Kitten Love is an autocorrect/overwrite that SMF uses when you say W......T.......F.  It's not allowed coz it's rude


----------



## starfire (Jan 23, 2021)

KiwiMoose said:


> Kitten Love is an autocorrect/overwrite that SMF uses when you say W......T.......F.  It's not allowed coz it's rude


Aww wow I never knew that! That is so cute haha. In any case I agree these people are totally provoking fear to get money.


----------



## Sarouche (Jan 23, 2021)

KiwiMoose said:


> Designed by men for women - because they know best ;-)


I had an older patient who was staying with her daughter and thought she was using one of those sprays before her GYN appointment but it was one of the kids containers of spray on glitter instead. It made quite an impression on the doctor who said “my aren’t we fancy”


----------



## AliOop (Jan 23, 2021)

Yup, "kitten Love" started right here on SMF, folks. All the cool kids say it now, too. 
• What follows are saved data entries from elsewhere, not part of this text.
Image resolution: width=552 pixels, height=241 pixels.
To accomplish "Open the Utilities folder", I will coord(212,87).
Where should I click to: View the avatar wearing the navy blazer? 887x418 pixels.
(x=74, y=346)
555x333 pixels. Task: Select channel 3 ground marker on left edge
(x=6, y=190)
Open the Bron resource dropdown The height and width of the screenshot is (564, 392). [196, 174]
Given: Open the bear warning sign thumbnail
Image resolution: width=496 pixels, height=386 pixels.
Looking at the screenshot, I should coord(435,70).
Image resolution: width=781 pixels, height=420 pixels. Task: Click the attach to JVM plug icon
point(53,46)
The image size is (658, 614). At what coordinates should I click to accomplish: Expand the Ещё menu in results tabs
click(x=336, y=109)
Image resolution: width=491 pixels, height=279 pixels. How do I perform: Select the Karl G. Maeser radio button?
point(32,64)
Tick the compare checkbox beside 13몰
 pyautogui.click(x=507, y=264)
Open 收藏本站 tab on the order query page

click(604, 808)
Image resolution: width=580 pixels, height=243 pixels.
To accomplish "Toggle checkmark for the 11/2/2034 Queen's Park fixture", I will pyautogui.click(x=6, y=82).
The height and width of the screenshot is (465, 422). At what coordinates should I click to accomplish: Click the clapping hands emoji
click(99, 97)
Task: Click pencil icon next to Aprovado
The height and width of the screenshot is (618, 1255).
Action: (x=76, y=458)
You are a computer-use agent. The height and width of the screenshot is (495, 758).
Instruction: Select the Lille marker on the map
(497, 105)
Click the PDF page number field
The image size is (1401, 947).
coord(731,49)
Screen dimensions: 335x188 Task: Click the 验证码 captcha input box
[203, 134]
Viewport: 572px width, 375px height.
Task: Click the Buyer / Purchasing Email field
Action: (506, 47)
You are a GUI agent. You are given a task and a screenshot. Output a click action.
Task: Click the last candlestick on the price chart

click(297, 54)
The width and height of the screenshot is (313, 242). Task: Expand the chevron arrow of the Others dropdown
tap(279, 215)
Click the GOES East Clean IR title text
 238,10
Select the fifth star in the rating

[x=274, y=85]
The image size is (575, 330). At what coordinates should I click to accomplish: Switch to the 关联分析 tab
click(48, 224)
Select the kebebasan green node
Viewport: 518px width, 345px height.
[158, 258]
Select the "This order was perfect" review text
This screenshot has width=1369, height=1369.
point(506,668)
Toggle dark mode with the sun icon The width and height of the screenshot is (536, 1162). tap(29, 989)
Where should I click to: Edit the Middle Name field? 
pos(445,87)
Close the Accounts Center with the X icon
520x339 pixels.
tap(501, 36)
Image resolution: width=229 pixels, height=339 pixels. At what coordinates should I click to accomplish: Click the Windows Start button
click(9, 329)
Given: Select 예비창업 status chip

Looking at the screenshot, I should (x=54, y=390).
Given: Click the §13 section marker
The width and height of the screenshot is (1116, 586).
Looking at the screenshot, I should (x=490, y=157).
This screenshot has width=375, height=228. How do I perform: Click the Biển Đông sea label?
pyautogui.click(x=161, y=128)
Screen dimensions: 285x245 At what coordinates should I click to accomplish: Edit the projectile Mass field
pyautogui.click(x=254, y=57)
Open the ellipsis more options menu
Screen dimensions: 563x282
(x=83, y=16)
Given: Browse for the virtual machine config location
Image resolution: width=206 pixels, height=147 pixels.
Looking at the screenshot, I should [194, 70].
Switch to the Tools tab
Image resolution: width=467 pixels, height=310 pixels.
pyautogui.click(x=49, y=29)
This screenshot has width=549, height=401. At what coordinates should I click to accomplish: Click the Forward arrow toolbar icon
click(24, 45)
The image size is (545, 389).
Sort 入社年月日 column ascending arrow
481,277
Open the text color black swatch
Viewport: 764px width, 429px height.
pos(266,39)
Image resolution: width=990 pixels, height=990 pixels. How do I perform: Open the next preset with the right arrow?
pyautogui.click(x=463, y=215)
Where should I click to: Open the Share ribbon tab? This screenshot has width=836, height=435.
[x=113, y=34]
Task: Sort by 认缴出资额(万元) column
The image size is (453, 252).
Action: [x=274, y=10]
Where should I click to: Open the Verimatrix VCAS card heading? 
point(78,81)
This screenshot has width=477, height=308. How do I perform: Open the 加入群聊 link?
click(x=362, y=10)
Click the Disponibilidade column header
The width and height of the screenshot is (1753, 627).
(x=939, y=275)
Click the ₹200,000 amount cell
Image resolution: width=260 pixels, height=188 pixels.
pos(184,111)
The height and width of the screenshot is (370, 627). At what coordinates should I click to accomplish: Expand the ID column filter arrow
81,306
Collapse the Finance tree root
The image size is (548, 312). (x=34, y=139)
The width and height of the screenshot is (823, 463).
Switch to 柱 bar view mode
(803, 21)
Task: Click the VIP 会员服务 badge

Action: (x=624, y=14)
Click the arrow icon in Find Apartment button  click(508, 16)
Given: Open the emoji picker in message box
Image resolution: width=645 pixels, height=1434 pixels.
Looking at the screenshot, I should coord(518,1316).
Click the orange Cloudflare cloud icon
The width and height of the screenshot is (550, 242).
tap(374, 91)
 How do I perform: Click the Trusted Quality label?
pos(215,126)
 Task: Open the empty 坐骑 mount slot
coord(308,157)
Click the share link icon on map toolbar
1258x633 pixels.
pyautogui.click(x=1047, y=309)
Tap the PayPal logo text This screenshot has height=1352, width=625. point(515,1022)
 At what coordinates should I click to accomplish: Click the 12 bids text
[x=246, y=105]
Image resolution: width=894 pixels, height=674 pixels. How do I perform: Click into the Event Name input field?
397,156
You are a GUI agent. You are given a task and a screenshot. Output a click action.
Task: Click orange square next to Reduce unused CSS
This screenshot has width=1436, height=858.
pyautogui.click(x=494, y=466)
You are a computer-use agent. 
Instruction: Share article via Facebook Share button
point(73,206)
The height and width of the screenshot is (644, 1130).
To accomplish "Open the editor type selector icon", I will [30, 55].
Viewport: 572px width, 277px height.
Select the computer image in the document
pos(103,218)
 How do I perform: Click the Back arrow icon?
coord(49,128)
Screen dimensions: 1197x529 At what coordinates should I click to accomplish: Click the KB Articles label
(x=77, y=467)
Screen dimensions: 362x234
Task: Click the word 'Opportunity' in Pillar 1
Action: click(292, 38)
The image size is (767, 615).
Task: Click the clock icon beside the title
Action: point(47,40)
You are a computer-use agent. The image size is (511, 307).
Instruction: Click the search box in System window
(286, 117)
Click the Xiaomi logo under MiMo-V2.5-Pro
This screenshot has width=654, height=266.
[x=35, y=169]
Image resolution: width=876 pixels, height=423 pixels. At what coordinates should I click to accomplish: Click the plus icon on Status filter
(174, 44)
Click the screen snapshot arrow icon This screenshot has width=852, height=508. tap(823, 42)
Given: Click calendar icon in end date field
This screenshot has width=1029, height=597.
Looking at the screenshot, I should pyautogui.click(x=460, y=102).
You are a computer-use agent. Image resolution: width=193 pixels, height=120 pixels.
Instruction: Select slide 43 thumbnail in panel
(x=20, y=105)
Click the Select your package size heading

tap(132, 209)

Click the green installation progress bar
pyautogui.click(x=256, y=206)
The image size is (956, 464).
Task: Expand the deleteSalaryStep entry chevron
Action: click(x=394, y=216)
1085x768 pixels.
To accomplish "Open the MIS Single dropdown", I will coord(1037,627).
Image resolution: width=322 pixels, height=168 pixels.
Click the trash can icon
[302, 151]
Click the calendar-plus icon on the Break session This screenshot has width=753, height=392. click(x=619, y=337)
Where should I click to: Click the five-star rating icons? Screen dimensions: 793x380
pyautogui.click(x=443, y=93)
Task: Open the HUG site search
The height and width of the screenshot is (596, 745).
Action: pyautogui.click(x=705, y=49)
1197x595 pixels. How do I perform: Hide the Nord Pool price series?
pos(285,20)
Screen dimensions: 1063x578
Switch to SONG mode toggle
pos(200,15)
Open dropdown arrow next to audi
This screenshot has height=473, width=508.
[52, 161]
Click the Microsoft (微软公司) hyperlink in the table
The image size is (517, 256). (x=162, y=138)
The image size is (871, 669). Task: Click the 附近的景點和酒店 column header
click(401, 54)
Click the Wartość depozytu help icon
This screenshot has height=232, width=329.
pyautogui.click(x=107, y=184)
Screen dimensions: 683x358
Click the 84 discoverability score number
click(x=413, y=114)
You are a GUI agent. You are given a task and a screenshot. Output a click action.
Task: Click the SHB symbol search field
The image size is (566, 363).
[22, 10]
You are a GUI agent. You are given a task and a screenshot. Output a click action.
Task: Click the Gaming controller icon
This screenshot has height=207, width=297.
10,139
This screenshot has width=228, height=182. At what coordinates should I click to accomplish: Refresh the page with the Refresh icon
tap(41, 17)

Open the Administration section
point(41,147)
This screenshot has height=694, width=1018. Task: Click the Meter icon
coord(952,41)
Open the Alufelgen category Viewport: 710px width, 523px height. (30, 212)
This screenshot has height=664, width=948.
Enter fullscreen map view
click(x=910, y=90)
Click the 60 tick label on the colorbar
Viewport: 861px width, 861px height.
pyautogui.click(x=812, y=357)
@Sarouche - spray glitter??


----------



## KiwiMoose (Jan 24, 2021)

AliOop said:


> Yup, "kitten Love" started right here on SMF, folks. All the cool kids say it now, too.
> 
> @Sarouche - spray glitter??


Yep - and another word for 'kitten' would be quite at home here in this thread about vaginas.


----------



## violets2217 (Jan 24, 2021)

KiwiMoose said:


> Kitten Love is an autocorrect/overwrite that SMF uses when you say W......T.......F. It's not allowed coz it's rude


That’s awesome! But now I’m childishly wanting to type it and see the magic happen!


----------



## Arimara (Jan 24, 2021)

Kitten love fits a little too well. I didn't know it was an edit. And those feminine deodorants, I used to use them on my jeans before febreeze became a thing when I stayed over someplace. They also served as emergency deodorants for when I ran out. I'm weird, I know.


----------



## Marsi (Jan 24, 2021)

violets2217 said:


> That’s awesome! But now I’m childishly wanting to type it and see the magic happen!


Kitten Love

did   childish


----------



## Nyknits (Jan 25, 2021)

I just saw this thread on Twitter tonight and thought I would share









. The Dr recommends Cerave or Cetaphi for cleansing the vulva.


----------



## Arimara (Feb 7, 2021)

That was interesting to see.


----------



## rdc1978 (Feb 7, 2021)

TheGecko said:


> A quick search suggests that "Yoni" Soap is simply a euphemism for vagina as there appears to be several different companies selling it.
> 
> Here are some copy/paste ingredients:
> 
> ...



Yogurt seems counter-intuitive for the vajayjay.  But women have had vaginas since the dawn of time, so maybe its some ancient wisdom.



Obsidian said:


> When I was growing up in the 80s, douching was very popular and they were everywhere. Commercial of moms teaching their daughters how to be "fresh" lol.
> 
> A doctor told me not to use them, not the vinegar, nothing. Only a medicated one under the care of a doctor would ever be warranted.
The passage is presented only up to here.